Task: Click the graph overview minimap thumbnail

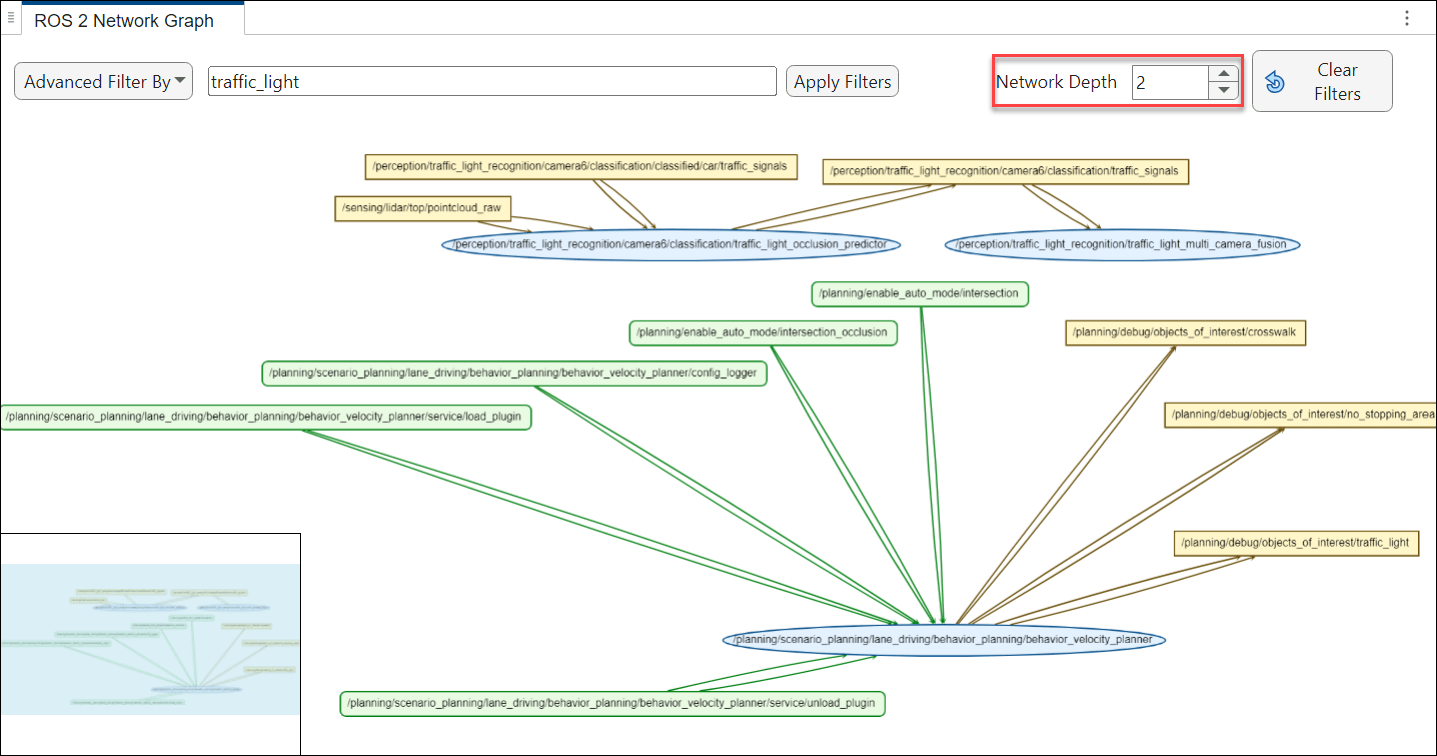Action: click(x=150, y=638)
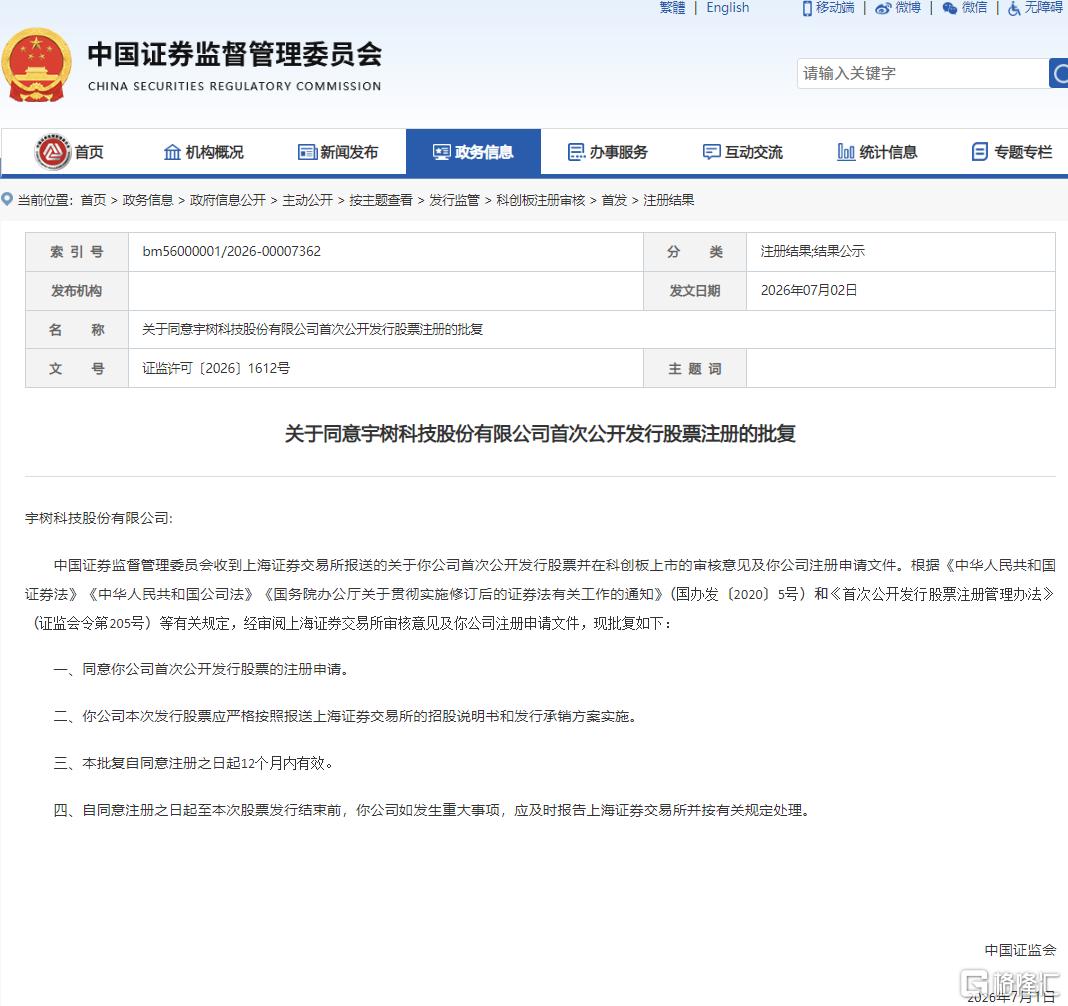Screen dimensions: 1068x1006
Task: Click 科创板注册审核 in the breadcrumb
Action: point(540,200)
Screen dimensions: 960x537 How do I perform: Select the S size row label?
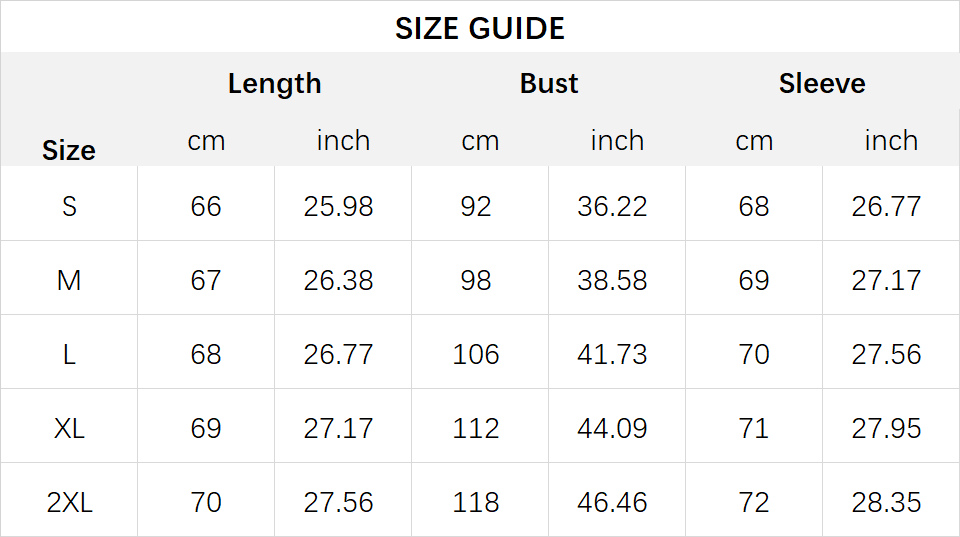click(x=69, y=206)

★ ★ ★ ★ ★ ★ ★

Update the rows from the line containing "Screen dimensions: 960x537" through the end of the rows, both included, so that "row label" becomes "column header" and nothing else changes. Omit the pictures from your answer.

Screen dimensions: 960x537 How do I perform: Select the S size column header?
click(x=69, y=206)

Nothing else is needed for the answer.